#### What you need to do
Look at every line of the material and count the ones holding the word "code". The answer is the number only.

#### Provided data
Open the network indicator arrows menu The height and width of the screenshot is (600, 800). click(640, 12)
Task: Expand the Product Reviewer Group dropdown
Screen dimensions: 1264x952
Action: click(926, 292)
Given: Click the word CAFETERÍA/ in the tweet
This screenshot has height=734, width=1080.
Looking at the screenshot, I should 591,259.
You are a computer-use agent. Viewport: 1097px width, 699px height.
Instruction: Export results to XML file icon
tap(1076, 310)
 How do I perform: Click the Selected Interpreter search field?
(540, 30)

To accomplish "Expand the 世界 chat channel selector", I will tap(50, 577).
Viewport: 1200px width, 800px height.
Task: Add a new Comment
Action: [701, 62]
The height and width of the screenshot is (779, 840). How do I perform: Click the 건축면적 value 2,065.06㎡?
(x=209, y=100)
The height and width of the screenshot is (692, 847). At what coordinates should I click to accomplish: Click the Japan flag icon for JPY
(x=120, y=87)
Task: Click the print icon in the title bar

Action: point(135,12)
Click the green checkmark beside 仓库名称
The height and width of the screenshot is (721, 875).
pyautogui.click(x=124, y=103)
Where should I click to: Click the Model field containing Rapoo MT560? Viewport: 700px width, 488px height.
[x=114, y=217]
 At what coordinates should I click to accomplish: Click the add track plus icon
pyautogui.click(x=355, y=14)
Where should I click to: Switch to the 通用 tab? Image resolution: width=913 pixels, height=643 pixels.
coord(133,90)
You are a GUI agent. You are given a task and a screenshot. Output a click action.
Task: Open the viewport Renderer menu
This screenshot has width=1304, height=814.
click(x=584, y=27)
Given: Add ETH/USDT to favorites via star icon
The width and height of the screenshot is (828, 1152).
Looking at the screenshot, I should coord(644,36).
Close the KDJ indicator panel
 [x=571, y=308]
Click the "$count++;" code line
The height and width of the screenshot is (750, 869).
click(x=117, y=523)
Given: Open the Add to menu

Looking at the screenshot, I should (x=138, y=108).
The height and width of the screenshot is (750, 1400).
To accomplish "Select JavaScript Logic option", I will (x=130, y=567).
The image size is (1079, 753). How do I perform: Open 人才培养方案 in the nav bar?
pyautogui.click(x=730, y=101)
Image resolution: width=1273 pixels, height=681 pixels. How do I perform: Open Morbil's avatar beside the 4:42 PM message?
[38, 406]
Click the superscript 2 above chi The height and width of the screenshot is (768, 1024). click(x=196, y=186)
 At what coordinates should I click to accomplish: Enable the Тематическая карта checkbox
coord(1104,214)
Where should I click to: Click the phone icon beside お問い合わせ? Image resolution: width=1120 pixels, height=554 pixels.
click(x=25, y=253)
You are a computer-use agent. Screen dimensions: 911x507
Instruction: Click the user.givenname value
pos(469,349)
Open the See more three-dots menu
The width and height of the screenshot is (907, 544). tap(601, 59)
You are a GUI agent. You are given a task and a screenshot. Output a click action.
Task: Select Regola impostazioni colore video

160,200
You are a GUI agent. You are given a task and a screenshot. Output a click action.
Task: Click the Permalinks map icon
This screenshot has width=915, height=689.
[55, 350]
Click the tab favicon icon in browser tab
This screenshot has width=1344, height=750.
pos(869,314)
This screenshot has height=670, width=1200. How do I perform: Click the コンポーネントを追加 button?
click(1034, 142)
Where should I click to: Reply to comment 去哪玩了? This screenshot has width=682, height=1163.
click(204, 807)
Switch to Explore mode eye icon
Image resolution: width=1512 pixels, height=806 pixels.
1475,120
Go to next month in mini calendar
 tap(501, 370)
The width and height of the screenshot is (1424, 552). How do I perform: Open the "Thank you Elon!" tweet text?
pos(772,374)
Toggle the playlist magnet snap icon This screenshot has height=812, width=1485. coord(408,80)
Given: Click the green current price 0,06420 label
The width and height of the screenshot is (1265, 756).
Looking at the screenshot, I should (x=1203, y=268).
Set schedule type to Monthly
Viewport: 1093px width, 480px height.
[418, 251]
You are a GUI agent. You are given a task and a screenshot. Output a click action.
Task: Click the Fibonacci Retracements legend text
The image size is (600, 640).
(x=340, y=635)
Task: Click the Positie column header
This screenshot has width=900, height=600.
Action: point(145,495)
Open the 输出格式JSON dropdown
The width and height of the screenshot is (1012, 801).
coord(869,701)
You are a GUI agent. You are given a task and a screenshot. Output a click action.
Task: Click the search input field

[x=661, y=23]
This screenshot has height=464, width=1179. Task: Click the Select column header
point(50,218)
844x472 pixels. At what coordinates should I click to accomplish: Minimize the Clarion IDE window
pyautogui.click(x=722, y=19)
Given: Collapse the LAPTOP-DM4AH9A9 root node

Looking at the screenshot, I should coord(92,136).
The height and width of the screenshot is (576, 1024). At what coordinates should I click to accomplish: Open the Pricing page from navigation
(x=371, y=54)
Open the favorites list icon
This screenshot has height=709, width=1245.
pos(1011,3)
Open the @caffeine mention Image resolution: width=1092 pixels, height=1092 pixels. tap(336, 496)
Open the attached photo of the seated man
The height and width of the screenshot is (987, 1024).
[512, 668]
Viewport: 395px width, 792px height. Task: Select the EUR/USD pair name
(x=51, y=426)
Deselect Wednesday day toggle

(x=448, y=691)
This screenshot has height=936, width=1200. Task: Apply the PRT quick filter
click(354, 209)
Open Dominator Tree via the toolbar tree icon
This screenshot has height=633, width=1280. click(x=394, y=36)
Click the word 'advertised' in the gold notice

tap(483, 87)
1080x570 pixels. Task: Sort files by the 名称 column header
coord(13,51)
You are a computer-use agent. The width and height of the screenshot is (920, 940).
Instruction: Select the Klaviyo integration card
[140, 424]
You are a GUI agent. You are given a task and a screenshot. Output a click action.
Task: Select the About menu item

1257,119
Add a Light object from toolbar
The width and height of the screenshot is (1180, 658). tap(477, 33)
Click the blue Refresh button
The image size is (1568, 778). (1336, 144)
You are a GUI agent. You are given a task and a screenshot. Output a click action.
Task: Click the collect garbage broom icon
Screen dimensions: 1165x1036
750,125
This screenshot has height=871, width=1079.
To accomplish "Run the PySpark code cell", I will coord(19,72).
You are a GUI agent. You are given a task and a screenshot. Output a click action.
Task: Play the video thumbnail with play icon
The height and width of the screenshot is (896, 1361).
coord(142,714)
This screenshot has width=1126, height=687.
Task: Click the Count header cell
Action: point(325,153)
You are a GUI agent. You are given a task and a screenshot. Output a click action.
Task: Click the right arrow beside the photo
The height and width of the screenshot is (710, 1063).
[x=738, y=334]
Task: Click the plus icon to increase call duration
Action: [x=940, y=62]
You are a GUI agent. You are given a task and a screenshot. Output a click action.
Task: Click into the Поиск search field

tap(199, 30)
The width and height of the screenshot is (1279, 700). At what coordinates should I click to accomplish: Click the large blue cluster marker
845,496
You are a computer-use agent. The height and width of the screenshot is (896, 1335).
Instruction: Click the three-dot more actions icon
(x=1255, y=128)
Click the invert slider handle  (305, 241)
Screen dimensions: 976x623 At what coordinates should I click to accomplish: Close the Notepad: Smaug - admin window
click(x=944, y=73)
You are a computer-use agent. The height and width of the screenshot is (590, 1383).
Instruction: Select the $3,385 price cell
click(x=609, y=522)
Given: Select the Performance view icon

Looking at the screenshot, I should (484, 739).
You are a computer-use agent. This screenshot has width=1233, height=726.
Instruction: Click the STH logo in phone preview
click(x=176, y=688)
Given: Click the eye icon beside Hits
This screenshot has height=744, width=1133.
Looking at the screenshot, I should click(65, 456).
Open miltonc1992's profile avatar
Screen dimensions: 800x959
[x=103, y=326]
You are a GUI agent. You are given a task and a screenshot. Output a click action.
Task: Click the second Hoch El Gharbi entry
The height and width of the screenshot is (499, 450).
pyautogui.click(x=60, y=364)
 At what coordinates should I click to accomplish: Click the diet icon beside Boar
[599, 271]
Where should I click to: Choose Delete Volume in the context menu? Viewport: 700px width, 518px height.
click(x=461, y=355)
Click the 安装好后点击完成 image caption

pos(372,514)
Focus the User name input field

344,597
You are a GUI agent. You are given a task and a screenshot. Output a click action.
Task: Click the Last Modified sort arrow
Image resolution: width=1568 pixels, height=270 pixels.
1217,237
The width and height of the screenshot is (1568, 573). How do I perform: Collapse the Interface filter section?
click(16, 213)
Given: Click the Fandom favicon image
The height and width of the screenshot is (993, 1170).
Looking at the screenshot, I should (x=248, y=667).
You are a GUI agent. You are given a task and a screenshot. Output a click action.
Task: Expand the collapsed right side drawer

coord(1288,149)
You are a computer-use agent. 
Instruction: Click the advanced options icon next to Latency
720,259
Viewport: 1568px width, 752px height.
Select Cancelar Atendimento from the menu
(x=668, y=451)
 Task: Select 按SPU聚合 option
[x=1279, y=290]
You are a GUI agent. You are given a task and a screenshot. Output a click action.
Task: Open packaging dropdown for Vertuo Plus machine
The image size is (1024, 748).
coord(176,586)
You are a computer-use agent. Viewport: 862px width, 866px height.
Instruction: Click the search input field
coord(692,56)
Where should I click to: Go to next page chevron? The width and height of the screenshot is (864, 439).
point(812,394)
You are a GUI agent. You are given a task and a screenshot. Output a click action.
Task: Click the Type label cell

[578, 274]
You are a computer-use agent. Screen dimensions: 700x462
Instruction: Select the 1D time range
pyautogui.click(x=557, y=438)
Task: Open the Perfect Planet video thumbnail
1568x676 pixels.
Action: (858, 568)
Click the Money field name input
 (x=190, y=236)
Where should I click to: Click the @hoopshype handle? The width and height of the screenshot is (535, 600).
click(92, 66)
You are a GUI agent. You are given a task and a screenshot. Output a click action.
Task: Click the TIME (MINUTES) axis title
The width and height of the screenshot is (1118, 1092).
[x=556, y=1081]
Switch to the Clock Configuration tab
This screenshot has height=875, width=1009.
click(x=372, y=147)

#### Response box
2